Render the material as a numbered list, from its first line down through the line containing "(x=79, y=95)". Leave out any blank lines.

— Begin EXTRACTED ENTRIES —

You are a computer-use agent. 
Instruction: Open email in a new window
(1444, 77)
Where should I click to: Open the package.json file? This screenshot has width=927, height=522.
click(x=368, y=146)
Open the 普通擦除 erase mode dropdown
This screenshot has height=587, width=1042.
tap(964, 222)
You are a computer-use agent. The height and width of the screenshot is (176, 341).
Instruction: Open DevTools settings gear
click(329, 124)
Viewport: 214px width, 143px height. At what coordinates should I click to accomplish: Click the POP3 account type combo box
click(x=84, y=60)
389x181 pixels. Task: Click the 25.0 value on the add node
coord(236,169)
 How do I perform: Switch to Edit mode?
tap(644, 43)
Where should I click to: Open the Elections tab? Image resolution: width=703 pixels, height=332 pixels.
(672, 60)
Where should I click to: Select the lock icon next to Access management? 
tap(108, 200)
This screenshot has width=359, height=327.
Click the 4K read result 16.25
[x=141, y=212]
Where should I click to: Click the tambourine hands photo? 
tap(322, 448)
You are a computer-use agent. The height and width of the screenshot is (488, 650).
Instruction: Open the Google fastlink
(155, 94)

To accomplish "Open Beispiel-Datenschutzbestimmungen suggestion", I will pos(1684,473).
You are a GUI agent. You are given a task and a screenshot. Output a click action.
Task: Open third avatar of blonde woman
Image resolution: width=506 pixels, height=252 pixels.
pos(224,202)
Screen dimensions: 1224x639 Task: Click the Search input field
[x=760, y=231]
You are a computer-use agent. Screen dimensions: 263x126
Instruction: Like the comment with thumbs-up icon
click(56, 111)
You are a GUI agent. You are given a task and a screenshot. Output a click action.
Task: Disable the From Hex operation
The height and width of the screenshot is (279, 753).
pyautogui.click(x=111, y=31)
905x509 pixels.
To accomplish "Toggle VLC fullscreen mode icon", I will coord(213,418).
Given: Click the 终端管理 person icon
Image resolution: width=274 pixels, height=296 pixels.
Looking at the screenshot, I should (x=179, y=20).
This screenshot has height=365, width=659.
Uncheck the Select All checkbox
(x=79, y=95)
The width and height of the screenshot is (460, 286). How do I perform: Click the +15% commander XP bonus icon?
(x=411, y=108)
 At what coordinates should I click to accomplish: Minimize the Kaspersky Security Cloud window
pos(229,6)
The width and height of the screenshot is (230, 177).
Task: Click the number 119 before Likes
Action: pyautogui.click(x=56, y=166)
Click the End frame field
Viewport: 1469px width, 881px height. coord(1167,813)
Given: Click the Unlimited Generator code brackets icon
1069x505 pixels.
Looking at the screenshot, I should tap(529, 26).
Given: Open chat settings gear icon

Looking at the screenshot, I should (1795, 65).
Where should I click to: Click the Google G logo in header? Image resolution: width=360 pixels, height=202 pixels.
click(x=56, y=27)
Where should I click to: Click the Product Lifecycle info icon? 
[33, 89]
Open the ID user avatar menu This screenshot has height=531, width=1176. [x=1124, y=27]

— End EXTRACTED ENTRIES —

### PROBLEM SOLUTION
1. You are a computer-use agent. 
2. Instruction: Open email in a new window
3. (1444, 77)
4. Where should I click to: Open the package.json file? This screenshot has width=927, height=522.
5. click(x=368, y=146)
6. Open the 普通擦除 erase mode dropdown
7. This screenshot has height=587, width=1042.
8. tap(964, 222)
9. You are a computer-use agent. The height and width of the screenshot is (176, 341).
10. Instruction: Open DevTools settings gear
11. click(329, 124)
12. Viewport: 214px width, 143px height. At what coordinates should I click to accomplish: Click the POP3 account type combo box
13. click(x=84, y=60)
14. 389x181 pixels. Task: Click the 25.0 value on the add node
15. coord(236,169)
16.  How do I perform: Switch to Edit mode?
17. tap(644, 43)
18. Where should I click to: Open the Elections tab? Image resolution: width=703 pixels, height=332 pixels.
19. (672, 60)
20. Where should I click to: Select the lock icon next to Access management? 
21. tap(108, 200)
22. This screenshot has width=359, height=327.
23. Click the 4K read result 16.25
24. [x=141, y=212]
25. Where should I click to: Click the tambourine hands photo? 
26. tap(322, 448)
27. You are a computer-use agent. The height and width of the screenshot is (488, 650).
28. Instruction: Open the Google fastlink
29. (155, 94)
30. To accomplish "Open Beispiel-Datenschutzbestimmungen suggestion", I will pos(1684,473).
31. You are a GUI agent. You are given a task and a screenshot. Output a click action.
32. Task: Open third avatar of blonde woman
33. Image resolution: width=506 pixels, height=252 pixels.
34. pos(224,202)
35. Screen dimensions: 1224x639 Task: Click the Search input field
36. [x=760, y=231]
37. You are a computer-use agent. Screen dimensions: 263x126
38. Instruction: Like the comment with thumbs-up icon
39. click(56, 111)
40. You are a GUI agent. You are given a task and a screenshot. Output a click action.
41. Task: Disable the From Hex operation
42. The height and width of the screenshot is (279, 753).
43. pyautogui.click(x=111, y=31)
44. 905x509 pixels.
45. To accomplish "Toggle VLC fullscreen mode icon", I will coord(213,418).
46. Given: Click the 终端管理 person icon
47. Image resolution: width=274 pixels, height=296 pixels.
48. Looking at the screenshot, I should (x=179, y=20).
49. This screenshot has height=365, width=659.
50. Uncheck the Select All checkbox
51. (x=79, y=95)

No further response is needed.